Le Résumé de la rédac
Une formatrice a contesté la validité de son contrat à durée indéterminée intermittent (CDII), invoquant une requalification en temps plein, une discrimination liée à son congé maternité et l'absence de travail. La cour d’appel de Bordeaux a rejeté toutes ses demandes, confirmant la validité du CDII de l'employeur. La cour souligne que le CDII doit respecter des mentions précises, telles que la durée annuelle minimale de travail, les périodes travaillées et non travaillées, ainsi que la répartition des heures. Dans ce cas, l’avenant précisé satisfaisait toutes les exigences légales, empêchant toute requalification.
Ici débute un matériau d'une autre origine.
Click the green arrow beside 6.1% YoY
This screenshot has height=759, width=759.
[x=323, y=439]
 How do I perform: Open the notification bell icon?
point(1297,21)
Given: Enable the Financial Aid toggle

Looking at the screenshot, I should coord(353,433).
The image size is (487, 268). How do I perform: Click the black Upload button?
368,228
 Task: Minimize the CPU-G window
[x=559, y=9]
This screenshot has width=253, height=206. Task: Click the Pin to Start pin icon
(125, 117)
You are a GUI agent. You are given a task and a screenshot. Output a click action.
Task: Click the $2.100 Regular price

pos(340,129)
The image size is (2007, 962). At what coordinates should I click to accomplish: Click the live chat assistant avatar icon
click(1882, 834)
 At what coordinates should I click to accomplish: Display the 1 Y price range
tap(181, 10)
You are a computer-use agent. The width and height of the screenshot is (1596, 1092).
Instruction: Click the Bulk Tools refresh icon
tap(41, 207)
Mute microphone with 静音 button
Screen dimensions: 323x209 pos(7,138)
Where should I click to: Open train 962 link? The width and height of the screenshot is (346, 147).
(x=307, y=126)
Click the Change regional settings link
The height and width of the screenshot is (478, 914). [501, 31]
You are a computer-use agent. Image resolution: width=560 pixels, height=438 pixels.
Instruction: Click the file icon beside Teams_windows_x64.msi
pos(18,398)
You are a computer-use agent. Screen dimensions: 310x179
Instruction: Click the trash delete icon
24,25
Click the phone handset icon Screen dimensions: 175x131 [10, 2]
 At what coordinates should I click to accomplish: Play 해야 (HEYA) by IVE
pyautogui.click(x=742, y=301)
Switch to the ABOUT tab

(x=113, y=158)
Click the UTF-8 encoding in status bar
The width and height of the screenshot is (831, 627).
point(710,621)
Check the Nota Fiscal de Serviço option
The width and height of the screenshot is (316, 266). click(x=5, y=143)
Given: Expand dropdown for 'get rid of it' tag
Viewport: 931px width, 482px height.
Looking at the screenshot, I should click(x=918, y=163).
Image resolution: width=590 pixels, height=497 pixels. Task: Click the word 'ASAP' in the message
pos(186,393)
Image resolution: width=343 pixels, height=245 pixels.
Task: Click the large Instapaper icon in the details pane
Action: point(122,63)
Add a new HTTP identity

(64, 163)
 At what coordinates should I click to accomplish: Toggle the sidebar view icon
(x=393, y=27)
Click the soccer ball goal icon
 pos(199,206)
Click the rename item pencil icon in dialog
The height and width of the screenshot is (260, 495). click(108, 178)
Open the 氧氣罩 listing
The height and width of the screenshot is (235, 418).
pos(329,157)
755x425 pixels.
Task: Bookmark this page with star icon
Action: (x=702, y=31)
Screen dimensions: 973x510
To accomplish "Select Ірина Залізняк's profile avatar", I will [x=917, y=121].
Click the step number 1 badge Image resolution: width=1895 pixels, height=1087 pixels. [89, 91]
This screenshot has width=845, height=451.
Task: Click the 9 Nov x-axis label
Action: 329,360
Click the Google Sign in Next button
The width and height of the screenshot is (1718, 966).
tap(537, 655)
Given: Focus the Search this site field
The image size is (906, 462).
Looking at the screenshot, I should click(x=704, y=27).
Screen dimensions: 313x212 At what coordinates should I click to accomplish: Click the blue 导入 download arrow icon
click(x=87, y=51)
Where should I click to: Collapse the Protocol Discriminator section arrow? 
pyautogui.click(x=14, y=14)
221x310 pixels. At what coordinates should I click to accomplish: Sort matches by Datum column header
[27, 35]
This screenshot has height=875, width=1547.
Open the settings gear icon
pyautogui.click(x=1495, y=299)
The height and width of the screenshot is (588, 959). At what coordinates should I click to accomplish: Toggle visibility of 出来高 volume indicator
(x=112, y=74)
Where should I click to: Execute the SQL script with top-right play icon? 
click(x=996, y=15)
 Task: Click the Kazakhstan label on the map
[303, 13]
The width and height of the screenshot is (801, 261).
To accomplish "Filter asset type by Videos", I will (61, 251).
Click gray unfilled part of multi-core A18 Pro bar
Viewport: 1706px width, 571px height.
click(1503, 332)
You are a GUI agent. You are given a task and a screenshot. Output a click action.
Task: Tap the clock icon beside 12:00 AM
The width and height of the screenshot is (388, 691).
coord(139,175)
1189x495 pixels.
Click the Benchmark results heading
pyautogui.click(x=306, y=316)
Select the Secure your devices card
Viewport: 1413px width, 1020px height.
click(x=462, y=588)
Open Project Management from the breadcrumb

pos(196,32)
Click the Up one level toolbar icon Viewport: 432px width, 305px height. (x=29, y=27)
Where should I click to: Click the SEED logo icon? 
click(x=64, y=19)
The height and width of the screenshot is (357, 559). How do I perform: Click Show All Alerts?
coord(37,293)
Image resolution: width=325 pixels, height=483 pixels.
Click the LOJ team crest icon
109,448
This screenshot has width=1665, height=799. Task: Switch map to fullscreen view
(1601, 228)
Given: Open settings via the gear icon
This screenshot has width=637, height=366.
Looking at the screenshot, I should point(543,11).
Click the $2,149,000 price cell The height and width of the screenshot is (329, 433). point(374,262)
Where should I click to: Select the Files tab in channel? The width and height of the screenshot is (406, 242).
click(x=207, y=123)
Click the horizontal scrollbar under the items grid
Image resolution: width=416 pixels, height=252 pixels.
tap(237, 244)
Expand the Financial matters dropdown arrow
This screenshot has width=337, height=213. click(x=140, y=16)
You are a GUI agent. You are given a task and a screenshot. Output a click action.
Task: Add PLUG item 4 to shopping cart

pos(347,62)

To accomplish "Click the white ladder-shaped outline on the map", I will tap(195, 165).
Concernant la réduction du volume d'heures, la cour a établi que l'employeur peut ajuster ce volume selon la programmation des formations. Ce cas met en lumière l'importance de rédiger correctement les contrats intermittents, notamment en s'assurant de l’existence d’un accord collectif et de la clarté des mentions obligatoires. La requalification du contrat en temps plein peut avoir des conséquences financières significatives, rendant essentielle cette vigilance dans la gestion des CDII au sein des organismes de formation. Les employeurs doivent également s’assurer de respecter leur obligation de fournir du travail durant les périodes d'activité prévues.